Upon default, they claimed the mortgage was unjust for the purposes of the National Credit Code and the Contracts Review Act because the bank loaned when they had an inadequate exit strategy if they retired or took ill.
For an exit strategy the husband had nominated the sale of the business premises. These he said were worth $2m and this was accepted by the bank at face value. The primary judge agreed with the borrowers and relieved them from that portion of the loan not used to refinance their earlier mortgage. The bank appealed.
The Court of Appeal decided the case under the Contracts Review Act and said that in view of their identical provisions it was unnecessary to decide whether the Code applied.
The Court of Appeal found the loan and mortgage were not unjust because the borrowers failed to prove that the husband’s estimate was incorrect at the time. The value of the business premises was critical to the lower court’s finding that the borrowers did not have means to repay their loan and mortgage and was unjust.
The Court of Appeal found that the 2010 valuation evidence (which valued the property at $750,000 not $2m) did not go to its value at 2007 because of the intervening GFC and the tenant’s subsequent removal of fixtures. Accordingly the borrowers had not proved that they had an inadequate exit strategy.
The Court rejected the lower court’s finding that it was reasonable to infer a broadly similar value in 2007 from the 2010 valuation despite the GFC and the tenant’s actions.
Hence the Court of Appeal held that the borrowers failed to establish that any failure by the bank to check the accuracy of the husband’s estimate and accept their estimate would have revealed an inadequate exit strategy and so establish that the loan or mortgage would not have occurred and was unjust. The Court of Appeal also found no evidence to support the judge’s findings that the loan or mortgage was unjust on the basis of their age or their lack of financial acumen and said:
- Being of an age in the early 70s cannot of itself be an indication of inability to protect one’s own interests. The Court of Appeal found they had sufficient financial acumen and were able to protect their own interests.
- The borrowers loan history was equally consistent with financial maturity as the converse (financial unsophistication, which the lower court found).

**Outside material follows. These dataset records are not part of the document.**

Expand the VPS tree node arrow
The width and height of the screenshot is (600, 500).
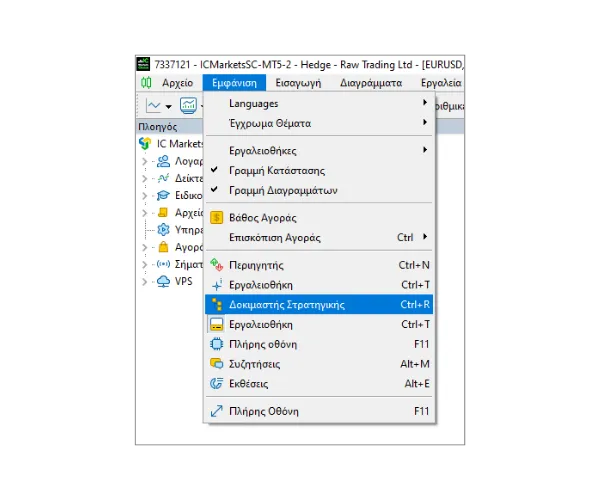145,282
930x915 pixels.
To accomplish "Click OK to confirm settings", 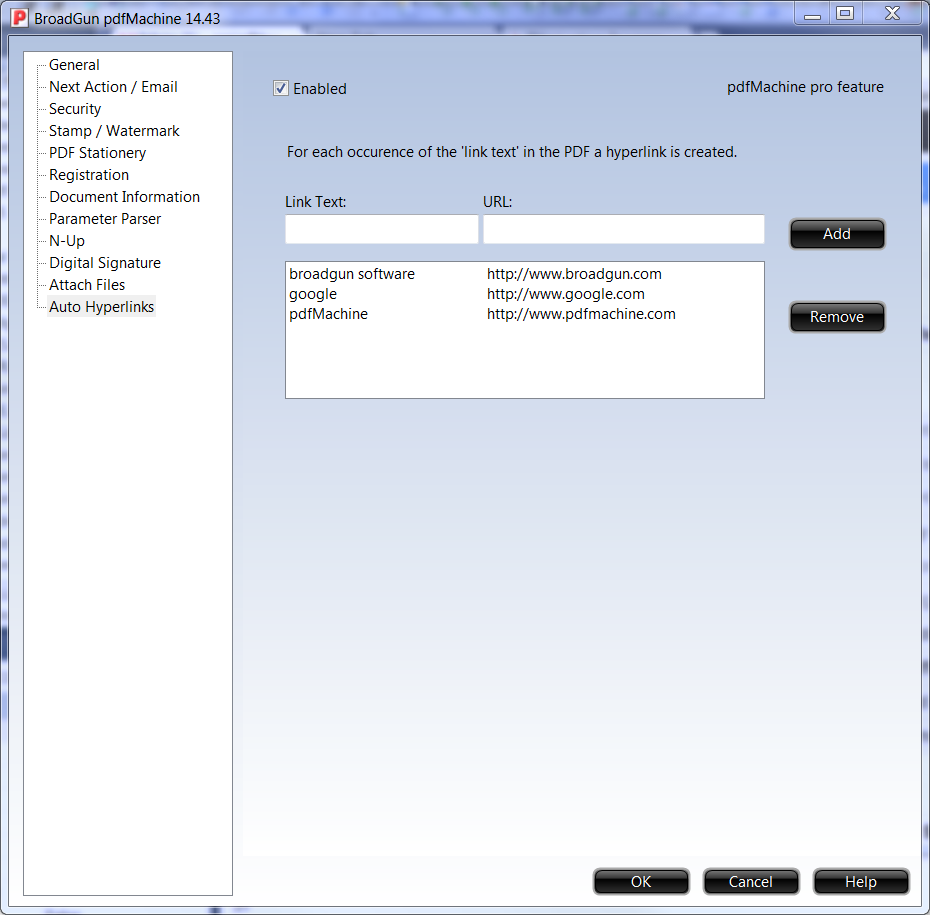I will [641, 881].
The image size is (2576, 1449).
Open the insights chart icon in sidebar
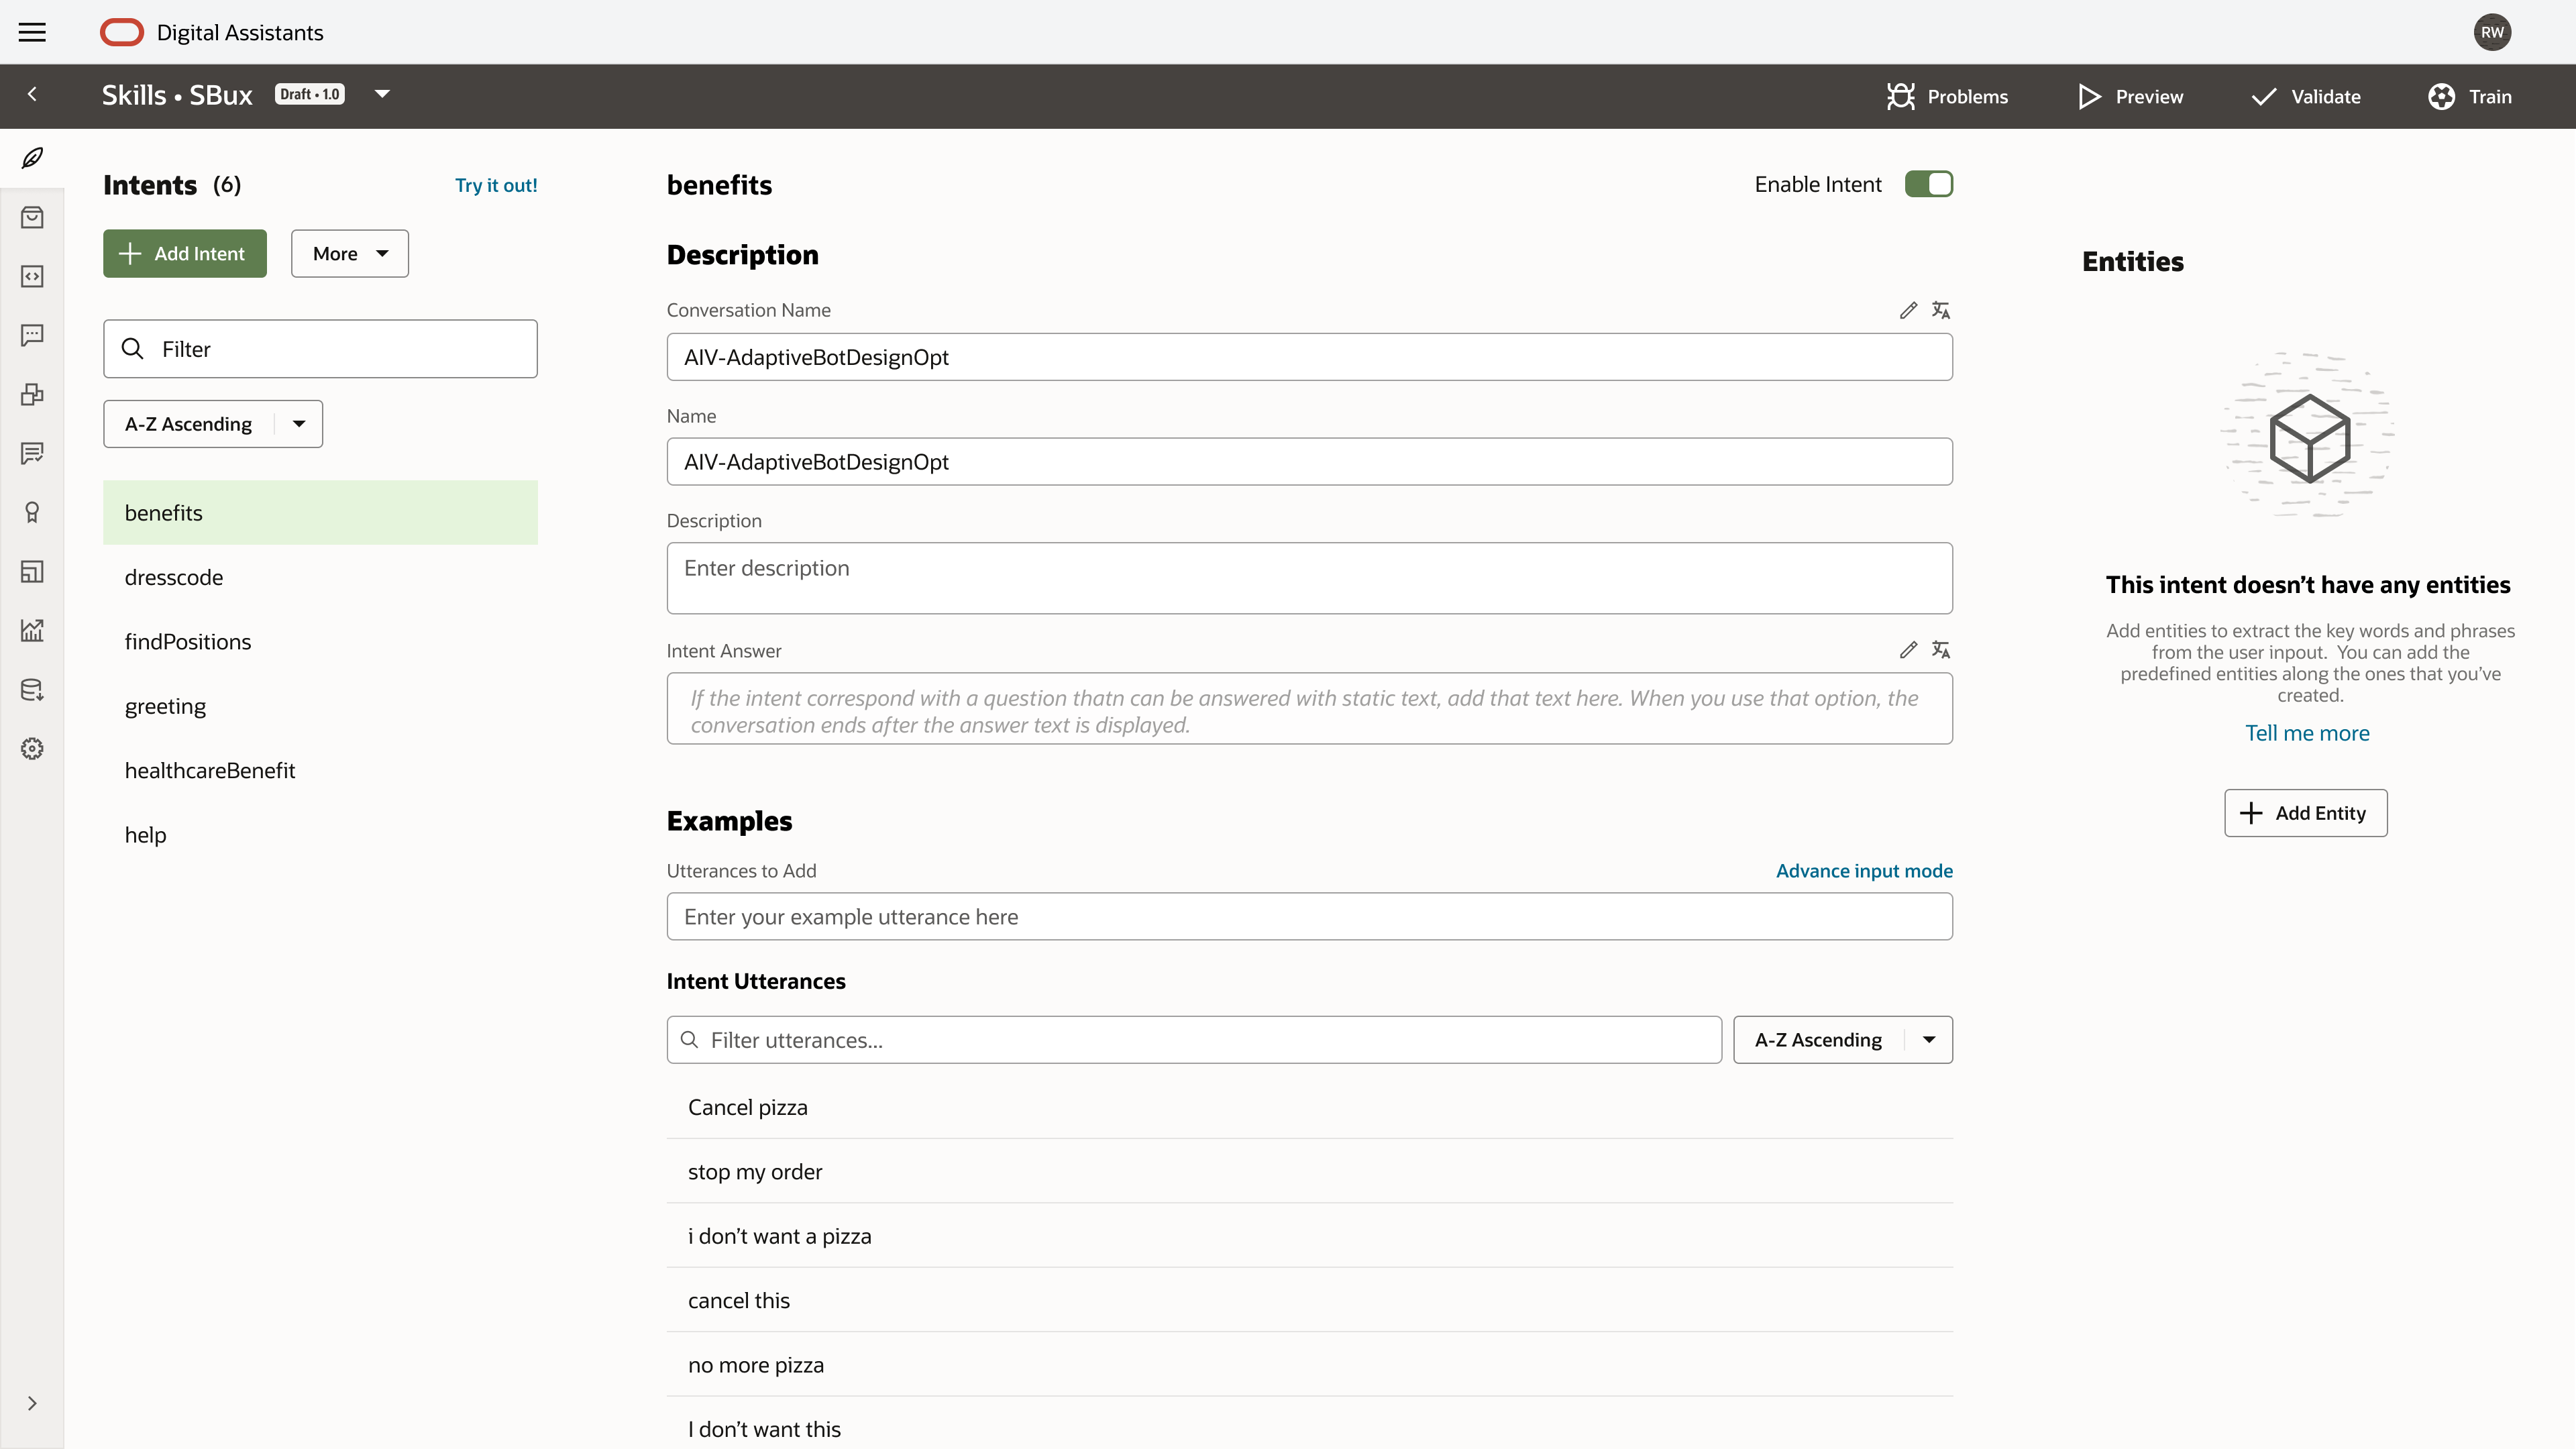(32, 631)
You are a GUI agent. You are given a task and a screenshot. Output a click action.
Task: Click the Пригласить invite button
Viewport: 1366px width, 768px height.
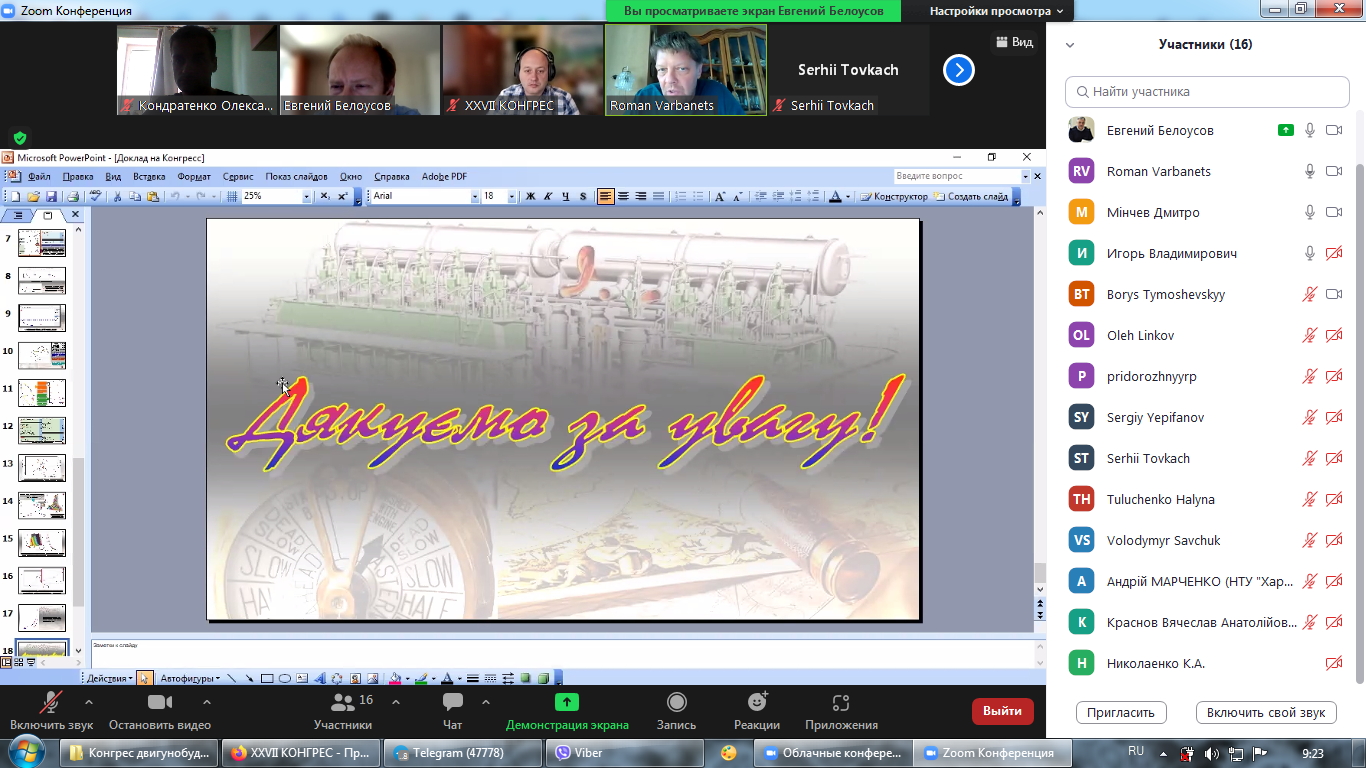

Further the Court of Appeal found that a number of the lower court’s findings, namely the relative bargaining power of the parties and the absence of any negotiation at the time, the fact that the borrowers were not able to read and fully comprehend what they signed, did not obtain independent legal or financial advice and the bank knew this and did not take active steps to ensure they understood the loan and mortgage were not significant factors because the borrowers were aware of the material legal aspects of the mortgage and it was not proved that financial advice would have assisted them.
As regards the issues of causation and damage, the Court of Appeal noted that the borrowers failed to follow their own exit strategy and leased the business instead of selling the business and the premises and accordingly it was not established that the alleged unjustness (a flawed exit strategy) caused their losses. Further the Court of Appeal noted that the lower court failed to consider whether the borrowers received benefits beyond the discharge of their existing mortgage.
The Court of Appeal allowed the appeal and granted the bank possession and judgment for the balance.